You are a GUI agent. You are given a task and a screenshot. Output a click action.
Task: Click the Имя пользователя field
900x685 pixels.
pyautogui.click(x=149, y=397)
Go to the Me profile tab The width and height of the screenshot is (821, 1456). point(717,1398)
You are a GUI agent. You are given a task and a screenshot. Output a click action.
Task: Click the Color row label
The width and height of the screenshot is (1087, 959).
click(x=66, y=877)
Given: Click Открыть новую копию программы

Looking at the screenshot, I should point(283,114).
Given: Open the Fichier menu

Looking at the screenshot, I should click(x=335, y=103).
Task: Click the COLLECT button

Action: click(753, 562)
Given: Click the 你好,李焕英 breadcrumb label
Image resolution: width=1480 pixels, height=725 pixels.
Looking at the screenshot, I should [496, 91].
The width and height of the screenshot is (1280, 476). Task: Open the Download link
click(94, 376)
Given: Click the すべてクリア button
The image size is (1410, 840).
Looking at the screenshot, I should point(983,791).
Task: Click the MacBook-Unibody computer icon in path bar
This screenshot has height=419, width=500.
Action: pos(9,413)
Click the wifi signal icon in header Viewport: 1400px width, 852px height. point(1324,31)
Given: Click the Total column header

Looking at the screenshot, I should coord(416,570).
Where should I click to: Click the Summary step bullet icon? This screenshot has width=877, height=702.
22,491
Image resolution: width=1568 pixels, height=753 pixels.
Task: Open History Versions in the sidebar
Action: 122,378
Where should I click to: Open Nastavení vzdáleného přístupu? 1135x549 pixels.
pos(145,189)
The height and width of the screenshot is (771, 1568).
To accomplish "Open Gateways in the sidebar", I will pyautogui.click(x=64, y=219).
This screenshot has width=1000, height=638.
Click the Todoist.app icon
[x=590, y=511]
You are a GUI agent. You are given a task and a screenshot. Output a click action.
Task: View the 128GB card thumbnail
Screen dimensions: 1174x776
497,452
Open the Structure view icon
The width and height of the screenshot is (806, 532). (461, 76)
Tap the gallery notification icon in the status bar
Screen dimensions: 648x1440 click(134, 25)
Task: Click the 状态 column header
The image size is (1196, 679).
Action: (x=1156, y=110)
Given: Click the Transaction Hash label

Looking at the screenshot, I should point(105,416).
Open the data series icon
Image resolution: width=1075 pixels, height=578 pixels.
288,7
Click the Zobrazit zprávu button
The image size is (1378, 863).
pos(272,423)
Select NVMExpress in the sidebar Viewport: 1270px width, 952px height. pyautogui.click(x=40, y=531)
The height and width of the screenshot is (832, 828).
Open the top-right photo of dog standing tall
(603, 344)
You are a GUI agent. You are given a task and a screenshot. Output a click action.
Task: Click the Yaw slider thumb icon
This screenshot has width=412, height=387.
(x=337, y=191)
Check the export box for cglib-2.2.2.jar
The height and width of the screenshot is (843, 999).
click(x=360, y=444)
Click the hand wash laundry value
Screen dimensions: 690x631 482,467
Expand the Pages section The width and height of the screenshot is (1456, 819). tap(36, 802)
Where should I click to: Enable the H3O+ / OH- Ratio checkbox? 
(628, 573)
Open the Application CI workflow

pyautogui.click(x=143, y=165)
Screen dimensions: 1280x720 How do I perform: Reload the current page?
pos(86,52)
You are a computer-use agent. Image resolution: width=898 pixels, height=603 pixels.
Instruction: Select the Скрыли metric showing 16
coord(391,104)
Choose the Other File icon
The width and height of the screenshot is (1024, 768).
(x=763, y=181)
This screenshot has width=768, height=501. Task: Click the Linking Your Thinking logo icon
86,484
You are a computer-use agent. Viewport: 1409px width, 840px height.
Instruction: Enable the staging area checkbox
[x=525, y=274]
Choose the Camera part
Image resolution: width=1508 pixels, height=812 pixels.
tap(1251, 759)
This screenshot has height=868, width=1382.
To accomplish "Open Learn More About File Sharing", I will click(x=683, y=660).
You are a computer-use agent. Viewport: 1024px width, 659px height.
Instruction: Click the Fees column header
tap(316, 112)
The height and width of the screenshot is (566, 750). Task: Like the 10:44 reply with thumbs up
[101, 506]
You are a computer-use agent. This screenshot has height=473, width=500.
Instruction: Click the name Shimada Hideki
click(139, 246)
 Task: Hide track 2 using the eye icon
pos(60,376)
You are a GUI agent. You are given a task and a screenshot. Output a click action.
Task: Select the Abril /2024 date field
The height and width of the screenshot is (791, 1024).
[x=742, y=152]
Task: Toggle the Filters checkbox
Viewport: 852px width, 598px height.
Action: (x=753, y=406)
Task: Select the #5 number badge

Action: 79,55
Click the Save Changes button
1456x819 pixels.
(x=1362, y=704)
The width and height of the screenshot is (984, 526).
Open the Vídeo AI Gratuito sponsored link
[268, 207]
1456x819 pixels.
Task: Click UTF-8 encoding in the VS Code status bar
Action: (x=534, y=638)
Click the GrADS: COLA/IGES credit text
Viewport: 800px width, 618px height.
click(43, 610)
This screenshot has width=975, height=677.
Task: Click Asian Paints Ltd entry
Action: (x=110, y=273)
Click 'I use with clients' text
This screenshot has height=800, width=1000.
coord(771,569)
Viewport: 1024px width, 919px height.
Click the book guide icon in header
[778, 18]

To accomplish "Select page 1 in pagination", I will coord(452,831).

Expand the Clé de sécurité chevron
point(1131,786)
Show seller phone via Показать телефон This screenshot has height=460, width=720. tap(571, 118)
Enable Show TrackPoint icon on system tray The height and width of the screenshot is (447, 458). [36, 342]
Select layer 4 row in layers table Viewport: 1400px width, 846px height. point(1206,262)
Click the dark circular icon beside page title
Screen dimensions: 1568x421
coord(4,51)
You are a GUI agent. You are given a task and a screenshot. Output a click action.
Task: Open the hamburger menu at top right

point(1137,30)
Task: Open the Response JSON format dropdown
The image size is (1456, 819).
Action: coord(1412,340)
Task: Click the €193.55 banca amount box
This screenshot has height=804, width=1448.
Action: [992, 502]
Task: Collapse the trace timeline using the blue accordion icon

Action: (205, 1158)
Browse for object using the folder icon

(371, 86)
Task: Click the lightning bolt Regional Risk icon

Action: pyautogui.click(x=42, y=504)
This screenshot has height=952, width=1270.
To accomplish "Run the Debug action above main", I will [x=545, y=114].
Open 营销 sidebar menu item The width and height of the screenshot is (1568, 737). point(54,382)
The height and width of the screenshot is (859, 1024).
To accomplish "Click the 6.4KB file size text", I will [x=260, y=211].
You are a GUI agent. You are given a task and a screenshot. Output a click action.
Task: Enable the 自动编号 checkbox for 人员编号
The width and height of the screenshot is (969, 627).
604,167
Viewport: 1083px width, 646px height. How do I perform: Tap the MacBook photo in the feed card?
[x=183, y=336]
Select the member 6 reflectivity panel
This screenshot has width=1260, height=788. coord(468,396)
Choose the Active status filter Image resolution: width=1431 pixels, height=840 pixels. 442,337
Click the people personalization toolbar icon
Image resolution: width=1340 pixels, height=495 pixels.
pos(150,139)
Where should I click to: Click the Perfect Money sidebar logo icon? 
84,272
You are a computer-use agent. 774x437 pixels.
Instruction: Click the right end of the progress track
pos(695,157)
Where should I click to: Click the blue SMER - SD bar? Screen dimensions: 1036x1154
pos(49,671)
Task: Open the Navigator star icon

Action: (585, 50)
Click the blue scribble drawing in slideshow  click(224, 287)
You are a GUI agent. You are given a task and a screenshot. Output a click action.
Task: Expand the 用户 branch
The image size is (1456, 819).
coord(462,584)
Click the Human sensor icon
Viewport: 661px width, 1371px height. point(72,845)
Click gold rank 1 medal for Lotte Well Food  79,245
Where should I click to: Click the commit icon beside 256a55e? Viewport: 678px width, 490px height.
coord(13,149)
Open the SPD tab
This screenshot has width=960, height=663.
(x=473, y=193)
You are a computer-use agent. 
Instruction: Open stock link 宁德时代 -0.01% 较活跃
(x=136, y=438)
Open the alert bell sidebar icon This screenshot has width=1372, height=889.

▶ _Problem description_:
Write out the lines verbatim, from the line holding "Task: Open the Response JSON format dropdown" through the line holding "will [x=260, y=211].", both of those lines included.

▶ _Result for this exercise_:
Task: Open the Response JSON format dropdown
The image size is (1456, 819).
Action: coord(1412,340)
Task: Click the €193.55 banca amount box
This screenshot has height=804, width=1448.
Action: [992, 502]
Task: Collapse the trace timeline using the blue accordion icon

Action: (205, 1158)
Browse for object using the folder icon

(371, 86)
Task: Click the lightning bolt Regional Risk icon

Action: pyautogui.click(x=42, y=504)
This screenshot has height=952, width=1270.
To accomplish "Run the Debug action above main", I will [x=545, y=114].
Open 营销 sidebar menu item The width and height of the screenshot is (1568, 737). point(54,382)
The height and width of the screenshot is (859, 1024).
To accomplish "Click the 6.4KB file size text", I will [x=260, y=211].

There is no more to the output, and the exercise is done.